* What to work on:
Among the lines below, a stretch begins at the one with "Task: Tap the Yandex red Y icon" and ends at the one with "Given: Click the daily". Repeat that stretch exactly, ends included.

:: Data records ::

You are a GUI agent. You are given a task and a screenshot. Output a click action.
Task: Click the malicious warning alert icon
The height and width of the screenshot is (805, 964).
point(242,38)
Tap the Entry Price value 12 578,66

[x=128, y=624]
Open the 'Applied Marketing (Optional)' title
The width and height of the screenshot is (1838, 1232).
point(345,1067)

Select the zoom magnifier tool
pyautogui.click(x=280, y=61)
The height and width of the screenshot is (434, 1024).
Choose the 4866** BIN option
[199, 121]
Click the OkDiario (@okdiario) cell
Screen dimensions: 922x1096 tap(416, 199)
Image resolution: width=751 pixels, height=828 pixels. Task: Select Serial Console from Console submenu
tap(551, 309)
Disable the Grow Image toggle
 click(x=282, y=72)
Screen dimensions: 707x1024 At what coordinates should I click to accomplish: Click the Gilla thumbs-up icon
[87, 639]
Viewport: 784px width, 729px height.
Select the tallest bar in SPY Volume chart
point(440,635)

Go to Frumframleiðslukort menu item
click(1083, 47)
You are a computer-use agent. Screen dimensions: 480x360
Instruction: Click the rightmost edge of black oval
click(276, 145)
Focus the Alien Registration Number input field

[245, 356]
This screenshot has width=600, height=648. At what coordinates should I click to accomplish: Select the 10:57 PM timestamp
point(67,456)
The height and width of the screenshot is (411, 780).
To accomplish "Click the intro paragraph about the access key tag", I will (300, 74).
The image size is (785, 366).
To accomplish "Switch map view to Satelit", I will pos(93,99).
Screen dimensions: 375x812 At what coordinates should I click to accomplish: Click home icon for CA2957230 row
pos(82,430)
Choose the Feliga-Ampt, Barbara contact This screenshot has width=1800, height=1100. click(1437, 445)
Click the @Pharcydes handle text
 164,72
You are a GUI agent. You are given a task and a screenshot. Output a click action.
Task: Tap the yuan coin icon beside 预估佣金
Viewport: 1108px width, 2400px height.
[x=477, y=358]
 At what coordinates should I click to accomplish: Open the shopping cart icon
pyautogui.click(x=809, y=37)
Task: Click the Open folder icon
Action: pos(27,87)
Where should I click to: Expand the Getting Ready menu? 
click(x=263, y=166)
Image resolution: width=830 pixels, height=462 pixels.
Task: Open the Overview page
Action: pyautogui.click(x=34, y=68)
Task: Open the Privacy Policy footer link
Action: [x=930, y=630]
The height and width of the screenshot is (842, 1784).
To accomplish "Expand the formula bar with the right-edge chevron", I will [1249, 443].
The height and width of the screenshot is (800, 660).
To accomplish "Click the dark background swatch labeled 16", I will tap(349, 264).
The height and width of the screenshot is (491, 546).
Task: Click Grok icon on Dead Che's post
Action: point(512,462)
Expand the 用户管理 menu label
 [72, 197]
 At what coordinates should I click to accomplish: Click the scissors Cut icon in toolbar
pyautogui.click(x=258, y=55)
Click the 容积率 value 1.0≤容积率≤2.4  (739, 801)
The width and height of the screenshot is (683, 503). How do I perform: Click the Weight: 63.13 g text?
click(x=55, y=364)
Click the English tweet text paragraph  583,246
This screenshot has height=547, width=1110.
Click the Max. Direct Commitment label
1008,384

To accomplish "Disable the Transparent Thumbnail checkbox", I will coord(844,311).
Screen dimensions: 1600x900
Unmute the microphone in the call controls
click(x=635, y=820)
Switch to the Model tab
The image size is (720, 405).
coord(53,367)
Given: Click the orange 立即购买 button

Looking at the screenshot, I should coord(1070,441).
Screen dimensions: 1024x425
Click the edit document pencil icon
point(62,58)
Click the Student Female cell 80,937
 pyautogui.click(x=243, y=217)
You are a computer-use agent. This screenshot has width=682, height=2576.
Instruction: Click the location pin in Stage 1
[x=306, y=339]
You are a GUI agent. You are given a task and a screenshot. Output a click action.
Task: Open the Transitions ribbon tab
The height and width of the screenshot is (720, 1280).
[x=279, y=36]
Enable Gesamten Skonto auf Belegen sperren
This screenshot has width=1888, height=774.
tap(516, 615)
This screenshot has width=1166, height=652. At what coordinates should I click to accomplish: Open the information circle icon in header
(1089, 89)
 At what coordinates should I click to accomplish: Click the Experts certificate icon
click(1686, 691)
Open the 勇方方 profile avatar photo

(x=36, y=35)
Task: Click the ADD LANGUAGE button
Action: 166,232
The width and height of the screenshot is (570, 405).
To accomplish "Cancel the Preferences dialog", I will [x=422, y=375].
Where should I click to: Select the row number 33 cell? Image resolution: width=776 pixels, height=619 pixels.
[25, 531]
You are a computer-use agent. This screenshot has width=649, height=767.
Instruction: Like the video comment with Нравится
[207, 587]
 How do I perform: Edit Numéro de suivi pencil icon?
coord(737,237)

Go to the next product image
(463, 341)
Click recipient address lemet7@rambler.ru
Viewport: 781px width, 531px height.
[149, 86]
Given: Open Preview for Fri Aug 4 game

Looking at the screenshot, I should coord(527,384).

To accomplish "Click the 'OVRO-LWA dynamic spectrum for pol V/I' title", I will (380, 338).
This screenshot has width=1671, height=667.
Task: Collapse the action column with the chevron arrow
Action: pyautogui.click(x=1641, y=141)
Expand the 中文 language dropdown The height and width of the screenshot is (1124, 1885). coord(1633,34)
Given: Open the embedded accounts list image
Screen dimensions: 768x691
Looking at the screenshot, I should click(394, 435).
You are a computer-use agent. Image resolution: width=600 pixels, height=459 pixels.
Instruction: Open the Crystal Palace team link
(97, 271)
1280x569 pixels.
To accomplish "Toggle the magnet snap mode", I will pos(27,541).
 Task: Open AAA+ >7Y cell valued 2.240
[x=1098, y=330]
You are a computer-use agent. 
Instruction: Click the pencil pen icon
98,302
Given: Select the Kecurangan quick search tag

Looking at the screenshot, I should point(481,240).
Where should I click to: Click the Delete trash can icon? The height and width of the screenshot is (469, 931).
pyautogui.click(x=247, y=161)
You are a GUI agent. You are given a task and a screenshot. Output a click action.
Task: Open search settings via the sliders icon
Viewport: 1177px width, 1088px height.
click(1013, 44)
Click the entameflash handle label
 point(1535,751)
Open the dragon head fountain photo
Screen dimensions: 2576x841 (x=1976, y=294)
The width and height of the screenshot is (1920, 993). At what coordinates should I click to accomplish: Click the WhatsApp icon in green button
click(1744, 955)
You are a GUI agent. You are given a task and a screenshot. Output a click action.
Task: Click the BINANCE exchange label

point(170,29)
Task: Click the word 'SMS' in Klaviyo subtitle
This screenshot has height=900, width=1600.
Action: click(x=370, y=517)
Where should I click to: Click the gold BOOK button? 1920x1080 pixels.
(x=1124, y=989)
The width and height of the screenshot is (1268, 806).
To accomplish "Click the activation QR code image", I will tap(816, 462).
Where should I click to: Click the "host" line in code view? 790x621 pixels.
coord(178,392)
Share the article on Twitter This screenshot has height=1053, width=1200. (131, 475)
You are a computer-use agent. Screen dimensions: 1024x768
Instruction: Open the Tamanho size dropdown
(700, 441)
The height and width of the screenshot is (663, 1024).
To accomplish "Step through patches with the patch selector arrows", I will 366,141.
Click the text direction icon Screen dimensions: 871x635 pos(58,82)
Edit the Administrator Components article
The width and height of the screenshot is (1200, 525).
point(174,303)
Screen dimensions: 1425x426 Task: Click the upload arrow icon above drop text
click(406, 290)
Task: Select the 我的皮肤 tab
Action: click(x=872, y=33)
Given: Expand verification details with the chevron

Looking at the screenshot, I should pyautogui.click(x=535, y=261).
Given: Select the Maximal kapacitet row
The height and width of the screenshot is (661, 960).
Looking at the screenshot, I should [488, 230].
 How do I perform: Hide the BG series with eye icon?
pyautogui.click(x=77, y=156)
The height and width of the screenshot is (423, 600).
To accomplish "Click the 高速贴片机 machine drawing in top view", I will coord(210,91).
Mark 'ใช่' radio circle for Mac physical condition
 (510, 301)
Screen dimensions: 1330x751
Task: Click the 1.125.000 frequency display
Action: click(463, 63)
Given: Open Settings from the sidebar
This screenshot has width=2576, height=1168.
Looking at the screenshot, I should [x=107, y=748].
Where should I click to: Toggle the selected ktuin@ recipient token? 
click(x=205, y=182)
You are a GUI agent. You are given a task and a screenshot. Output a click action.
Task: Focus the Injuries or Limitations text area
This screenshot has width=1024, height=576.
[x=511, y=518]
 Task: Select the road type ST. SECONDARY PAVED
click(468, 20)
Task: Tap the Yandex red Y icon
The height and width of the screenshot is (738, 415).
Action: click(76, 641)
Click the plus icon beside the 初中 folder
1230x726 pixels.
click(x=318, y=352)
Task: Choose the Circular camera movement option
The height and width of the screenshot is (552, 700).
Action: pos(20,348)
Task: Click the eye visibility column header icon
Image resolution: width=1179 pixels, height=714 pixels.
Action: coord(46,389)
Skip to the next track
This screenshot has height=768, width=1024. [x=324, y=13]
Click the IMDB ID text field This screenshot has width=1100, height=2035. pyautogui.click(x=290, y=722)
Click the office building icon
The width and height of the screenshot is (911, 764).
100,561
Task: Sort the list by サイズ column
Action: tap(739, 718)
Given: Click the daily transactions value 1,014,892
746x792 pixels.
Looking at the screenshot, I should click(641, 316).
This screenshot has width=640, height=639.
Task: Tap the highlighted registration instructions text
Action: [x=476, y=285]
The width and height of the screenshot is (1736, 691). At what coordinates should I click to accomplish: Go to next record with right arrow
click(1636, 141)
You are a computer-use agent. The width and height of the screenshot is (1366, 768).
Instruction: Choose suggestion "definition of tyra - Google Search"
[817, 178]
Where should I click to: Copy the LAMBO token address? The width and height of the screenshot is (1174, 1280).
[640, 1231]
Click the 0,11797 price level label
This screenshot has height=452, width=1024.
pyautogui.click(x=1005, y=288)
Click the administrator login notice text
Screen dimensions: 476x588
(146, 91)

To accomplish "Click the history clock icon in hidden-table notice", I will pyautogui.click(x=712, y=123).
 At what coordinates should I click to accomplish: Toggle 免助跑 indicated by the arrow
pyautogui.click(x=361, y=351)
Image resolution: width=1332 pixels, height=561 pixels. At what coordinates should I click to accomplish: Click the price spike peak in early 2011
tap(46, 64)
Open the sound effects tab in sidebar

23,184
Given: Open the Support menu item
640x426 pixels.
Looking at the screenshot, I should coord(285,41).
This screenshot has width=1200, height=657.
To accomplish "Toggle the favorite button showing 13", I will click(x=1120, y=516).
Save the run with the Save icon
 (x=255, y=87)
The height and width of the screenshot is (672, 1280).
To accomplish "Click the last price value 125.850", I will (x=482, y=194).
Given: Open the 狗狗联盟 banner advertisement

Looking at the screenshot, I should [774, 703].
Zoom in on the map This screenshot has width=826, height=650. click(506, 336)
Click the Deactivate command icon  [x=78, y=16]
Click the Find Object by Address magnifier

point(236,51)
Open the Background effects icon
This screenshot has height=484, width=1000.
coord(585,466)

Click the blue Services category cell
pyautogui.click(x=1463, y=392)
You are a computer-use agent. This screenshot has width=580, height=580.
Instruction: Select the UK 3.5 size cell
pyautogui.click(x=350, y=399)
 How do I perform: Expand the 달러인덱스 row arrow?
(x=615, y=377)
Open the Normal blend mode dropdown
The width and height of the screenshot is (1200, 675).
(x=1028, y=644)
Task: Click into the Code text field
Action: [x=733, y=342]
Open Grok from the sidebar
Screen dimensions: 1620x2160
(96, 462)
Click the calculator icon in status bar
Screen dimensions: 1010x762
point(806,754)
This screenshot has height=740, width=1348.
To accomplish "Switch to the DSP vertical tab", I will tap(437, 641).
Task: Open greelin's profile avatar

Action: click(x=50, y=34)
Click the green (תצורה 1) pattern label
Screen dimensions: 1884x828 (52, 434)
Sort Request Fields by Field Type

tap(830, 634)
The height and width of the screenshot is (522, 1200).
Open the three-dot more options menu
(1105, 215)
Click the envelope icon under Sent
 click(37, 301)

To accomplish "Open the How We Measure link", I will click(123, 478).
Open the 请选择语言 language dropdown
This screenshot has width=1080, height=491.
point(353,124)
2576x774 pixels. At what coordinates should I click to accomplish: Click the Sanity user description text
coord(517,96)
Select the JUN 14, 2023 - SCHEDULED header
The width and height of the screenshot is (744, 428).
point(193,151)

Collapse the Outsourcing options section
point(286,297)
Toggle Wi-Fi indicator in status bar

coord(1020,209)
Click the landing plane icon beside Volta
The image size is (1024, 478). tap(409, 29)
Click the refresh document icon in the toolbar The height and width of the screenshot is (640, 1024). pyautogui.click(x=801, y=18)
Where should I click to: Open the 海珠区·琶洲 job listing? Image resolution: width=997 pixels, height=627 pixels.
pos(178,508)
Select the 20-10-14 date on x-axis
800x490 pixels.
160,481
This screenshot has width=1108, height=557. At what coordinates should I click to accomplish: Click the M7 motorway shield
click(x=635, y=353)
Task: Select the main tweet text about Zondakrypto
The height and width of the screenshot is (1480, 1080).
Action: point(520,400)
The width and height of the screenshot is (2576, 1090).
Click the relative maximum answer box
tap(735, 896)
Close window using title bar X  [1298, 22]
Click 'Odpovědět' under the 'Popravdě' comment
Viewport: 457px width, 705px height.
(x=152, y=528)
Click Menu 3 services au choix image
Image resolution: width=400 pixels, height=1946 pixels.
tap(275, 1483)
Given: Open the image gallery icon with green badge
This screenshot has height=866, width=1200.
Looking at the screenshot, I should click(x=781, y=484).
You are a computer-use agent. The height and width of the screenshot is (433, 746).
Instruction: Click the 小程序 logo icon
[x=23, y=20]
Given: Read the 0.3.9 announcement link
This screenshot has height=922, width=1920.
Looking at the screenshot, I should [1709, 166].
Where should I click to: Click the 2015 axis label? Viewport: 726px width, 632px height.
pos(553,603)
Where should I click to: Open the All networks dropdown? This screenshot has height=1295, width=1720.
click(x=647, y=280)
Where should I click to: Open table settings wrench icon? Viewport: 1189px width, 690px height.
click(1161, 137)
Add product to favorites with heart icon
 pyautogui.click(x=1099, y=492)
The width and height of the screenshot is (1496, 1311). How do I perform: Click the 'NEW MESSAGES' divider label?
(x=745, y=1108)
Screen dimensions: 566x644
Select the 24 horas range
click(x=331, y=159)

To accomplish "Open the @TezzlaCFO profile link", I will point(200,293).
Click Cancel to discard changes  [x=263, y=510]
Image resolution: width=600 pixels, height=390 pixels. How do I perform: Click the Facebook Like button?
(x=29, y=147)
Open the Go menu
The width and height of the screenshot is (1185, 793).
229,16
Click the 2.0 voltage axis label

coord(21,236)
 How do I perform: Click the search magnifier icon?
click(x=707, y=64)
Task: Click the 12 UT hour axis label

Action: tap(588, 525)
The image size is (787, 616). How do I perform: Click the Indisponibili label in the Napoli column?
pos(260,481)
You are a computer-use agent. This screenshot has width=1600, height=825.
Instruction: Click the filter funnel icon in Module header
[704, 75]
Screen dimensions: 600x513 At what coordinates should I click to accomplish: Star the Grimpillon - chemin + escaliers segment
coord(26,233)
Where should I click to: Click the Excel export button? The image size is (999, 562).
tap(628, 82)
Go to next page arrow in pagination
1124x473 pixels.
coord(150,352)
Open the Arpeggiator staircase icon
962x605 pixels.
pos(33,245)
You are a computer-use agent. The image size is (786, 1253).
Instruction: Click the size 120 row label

:::

* Solution:
Task: Tap the Yandex red Y icon
The height and width of the screenshot is (738, 415).
Action: click(76, 641)
Click the plus icon beside the 初中 folder
1230x726 pixels.
click(x=318, y=352)
Task: Choose the Circular camera movement option
The height and width of the screenshot is (552, 700).
Action: pos(20,348)
Task: Click the eye visibility column header icon
Image resolution: width=1179 pixels, height=714 pixels.
Action: coord(46,389)
Skip to the next track
This screenshot has height=768, width=1024. [x=324, y=13]
Click the IMDB ID text field This screenshot has width=1100, height=2035. pyautogui.click(x=290, y=722)
Click the office building icon
The width and height of the screenshot is (911, 764).
100,561
Task: Sort the list by サイズ column
Action: tap(739, 718)
Given: Click the daily transactions value 1,014,892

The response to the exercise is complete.